----- SUPPLIED INFORMATION

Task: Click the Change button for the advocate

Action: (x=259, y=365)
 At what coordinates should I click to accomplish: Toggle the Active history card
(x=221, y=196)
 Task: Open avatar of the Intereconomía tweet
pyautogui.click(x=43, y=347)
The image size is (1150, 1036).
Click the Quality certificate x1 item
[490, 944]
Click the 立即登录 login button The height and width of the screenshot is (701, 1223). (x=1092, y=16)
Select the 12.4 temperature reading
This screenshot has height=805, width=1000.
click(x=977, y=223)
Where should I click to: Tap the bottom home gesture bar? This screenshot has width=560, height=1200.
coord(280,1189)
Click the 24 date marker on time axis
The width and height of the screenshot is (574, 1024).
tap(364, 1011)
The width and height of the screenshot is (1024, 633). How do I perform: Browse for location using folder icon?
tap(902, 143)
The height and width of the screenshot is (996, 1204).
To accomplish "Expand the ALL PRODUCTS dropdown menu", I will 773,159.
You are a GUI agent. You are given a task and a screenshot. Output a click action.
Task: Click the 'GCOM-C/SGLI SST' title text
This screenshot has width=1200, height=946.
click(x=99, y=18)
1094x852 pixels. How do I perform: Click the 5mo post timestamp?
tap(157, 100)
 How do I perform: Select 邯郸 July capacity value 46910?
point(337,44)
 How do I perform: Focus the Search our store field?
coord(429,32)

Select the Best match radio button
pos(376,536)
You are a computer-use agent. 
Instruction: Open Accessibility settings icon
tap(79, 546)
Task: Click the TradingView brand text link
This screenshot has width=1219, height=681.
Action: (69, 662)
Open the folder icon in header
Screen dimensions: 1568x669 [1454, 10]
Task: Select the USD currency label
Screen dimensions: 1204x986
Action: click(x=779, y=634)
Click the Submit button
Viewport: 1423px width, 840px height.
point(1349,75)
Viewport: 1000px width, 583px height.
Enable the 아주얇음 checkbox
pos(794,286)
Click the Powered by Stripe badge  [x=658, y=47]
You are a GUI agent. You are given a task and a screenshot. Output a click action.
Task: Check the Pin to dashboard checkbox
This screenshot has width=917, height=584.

----------

**WRITTEN TASK**
Reproduce everything from the start of the material above down to the line containing "tap(79, 546)", with both ends included. Keep each line word for word.

**RIGHT ANSWER**
Task: Click the Change button for the advocate

Action: (x=259, y=365)
 At what coordinates should I click to accomplish: Toggle the Active history card
(x=221, y=196)
 Task: Open avatar of the Intereconomía tweet
pyautogui.click(x=43, y=347)
The image size is (1150, 1036).
Click the Quality certificate x1 item
[490, 944]
Click the 立即登录 login button The height and width of the screenshot is (701, 1223). (x=1092, y=16)
Select the 12.4 temperature reading
This screenshot has height=805, width=1000.
click(x=977, y=223)
Where should I click to: Tap the bottom home gesture bar? This screenshot has width=560, height=1200.
coord(280,1189)
Click the 24 date marker on time axis
The width and height of the screenshot is (574, 1024).
tap(364, 1011)
The width and height of the screenshot is (1024, 633). How do I perform: Browse for location using folder icon?
tap(902, 143)
The height and width of the screenshot is (996, 1204).
To accomplish "Expand the ALL PRODUCTS dropdown menu", I will 773,159.
You are a GUI agent. You are given a task and a screenshot. Output a click action.
Task: Click the 'GCOM-C/SGLI SST' title text
This screenshot has width=1200, height=946.
click(x=99, y=18)
1094x852 pixels. How do I perform: Click the 5mo post timestamp?
tap(157, 100)
 How do I perform: Select 邯郸 July capacity value 46910?
point(337,44)
 How do I perform: Focus the Search our store field?
coord(429,32)

Select the Best match radio button
pos(376,536)
You are a computer-use agent. 
Instruction: Open Accessibility settings icon
tap(79, 546)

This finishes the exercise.